“Don’t worry, we’re soldiers,” one 16-year-old girl recalls them saying. “Nothing is going to happen to you.”
The gunmen commanded the hundreds of students at the Chibok Government Girls Secondary School to gather outside. The men went into a storeroom and removed all the food. Then they set fire to the room.
“They … started shouting, ‘Allahu Akhbar,’ (God is great),” the 16-year-old student said. “And we knew.”
What they knew was chilling: The men were not government soldiers at all. They were members of the ruthless Islamic extremist group called Boko Haram. They kidnapped the entire group of girls and drove them away in pickup trucks into the dense forest.
Three weeks later, 276 girls are still missing. At least two have died of snakebite, and about 20 others are ill, according to an intermediary who is in touch with their captors.
Their plight — and the failure of the Nigerian military to find them — has drawn international attention to an escalating Islamic extremist insurrection that has killed more than 1,500 so far this year. Boko Haram, the name means “Western education is sinful,” has in a video seen Monday claimed responsibility for the mass kidnapping and threatened to sell the girls. The British and U.S. governments have issued statements of concern over the fate of the missing students, and protests have erupted in major Nigerian cities and in New York.
The 16-year-old was among about 50 students who escaped on that fateful day, and she spoke for the first time in a telephone interview with The Associated Press. The AP also interviewed about 30 others, including Nigerian government and Borno state officials, school officials, six relatives of the missing girls, civil society leaders and politicians in northeast Nigeria and soldiers in the war zone. Many spoke on condition of anonymity, fearing that giving their names would also reveal the girls’ identities and subject them to possible stigmatization in this conservative society.

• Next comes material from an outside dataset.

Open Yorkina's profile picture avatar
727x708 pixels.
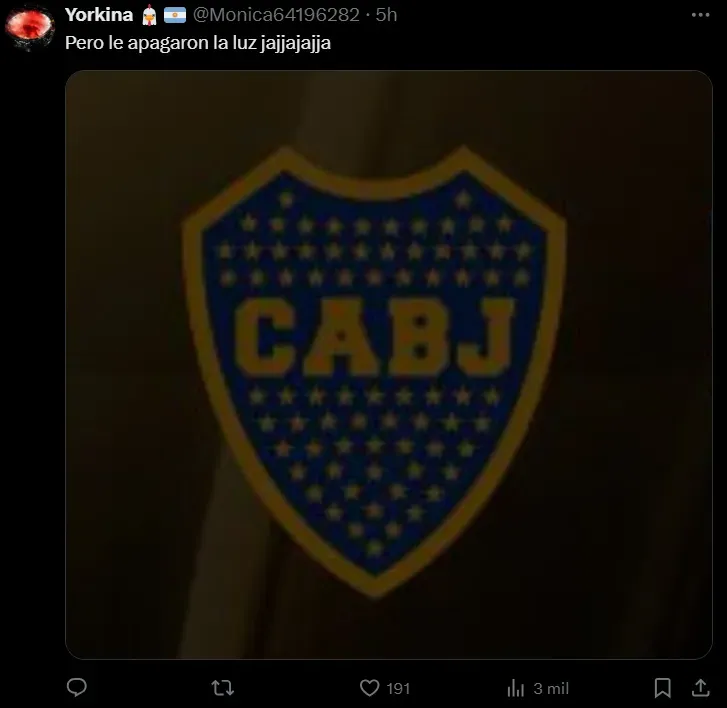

The Chibok girls school is in the remote and sparsely populated northeast region of Nigeria, a country of 170 million with a growing chasm between a north dominated by Muslims and a south by Christians. Like all schools in Borno state, Chibok, an elite academy of both Muslim and Christian girls, had been closed because of increasingly deadly attacks by Boko Haram. But it had reopened to allow final-year students to take exams.
At about 11 p.m. on April 14, a local government official, Bana Lawal, received a warning via cell phone. He was told that about 200 heavily armed militants in 20 pickup trucks and more than 30 motorcycles were headed toward his town.
Lawal alerted the 15 soldiers guarding Chibok, he said. Then he roused sleeping residents and told them to flee into the bush and the nearby hills. The soldiers sent an SOS to the nearest barracks, about 30 miles (48 kilometers) away, an hour’s drive on a dirt road.
No help arrived.
When the militants showed up two hours after the warning, the soldiers fought valiantly, Lawal said. Although they were outnumbered and outgunned, they held off the insurgents for an hour and a half, desperately waiting for reinforcements. One was killed. They ran out of ammunition and fled for their lives.
As dawn approached, the extremists headed for the boarding school.
There were too many gunmen to count, said the girl who escaped. So, even after the students realized the men were Islamic extremists, they obediently sat in the dirt. The men set the school ablaze and herded the girl’s group onto the backs of three pickup trucks.